(Beginning of INFORMATION)
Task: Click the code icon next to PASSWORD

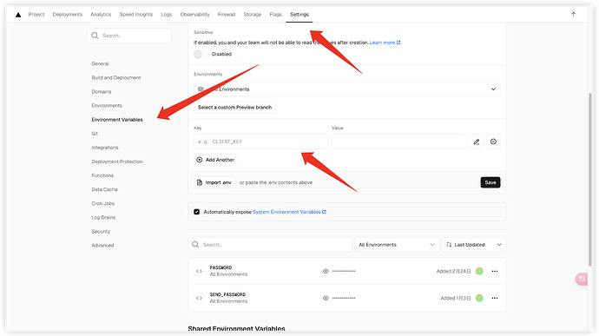Action: (x=199, y=271)
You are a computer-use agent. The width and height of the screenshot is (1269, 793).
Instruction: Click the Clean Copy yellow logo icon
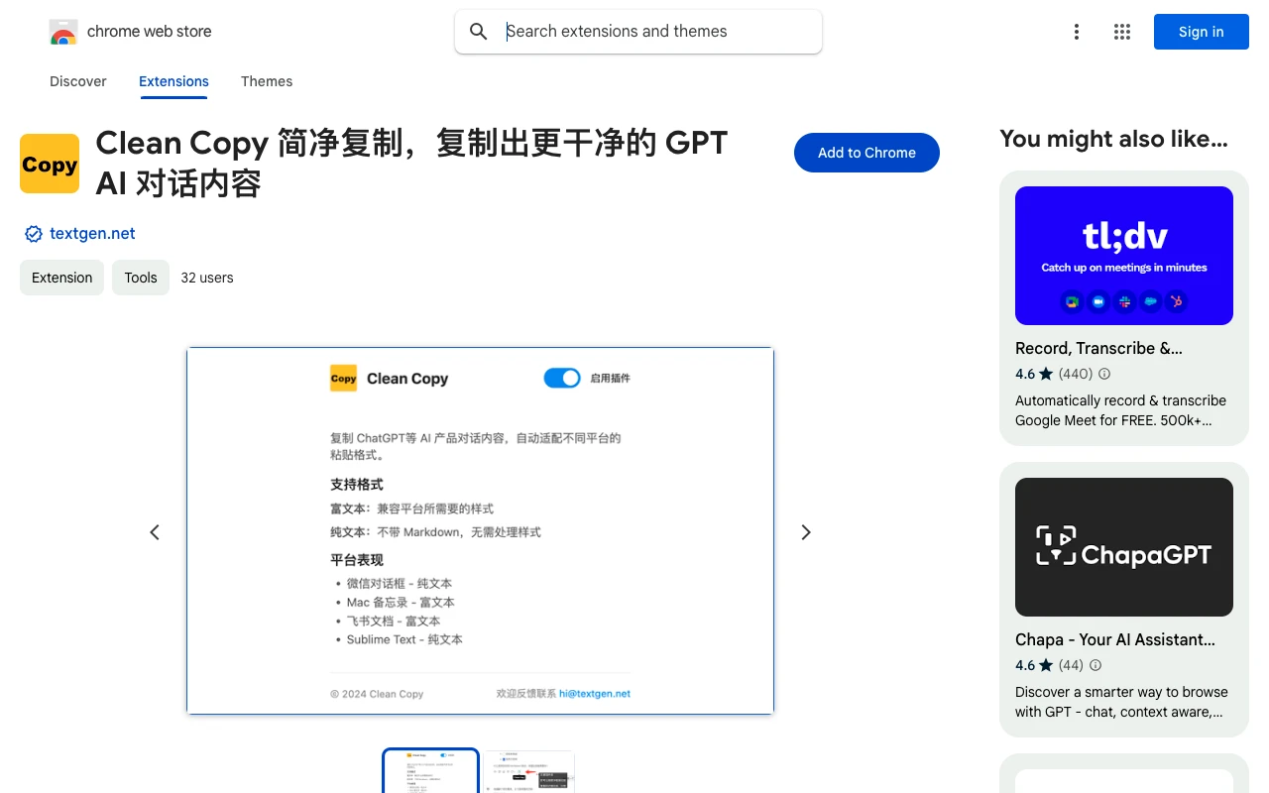50,163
(End of INFORMATION)
Write out exactly the lines from the one containing "Instruction: Click the" through the end of the entries, both included. Pictures are not copied.

Instruction: Click the Clean Copy yellow logo icon
50,163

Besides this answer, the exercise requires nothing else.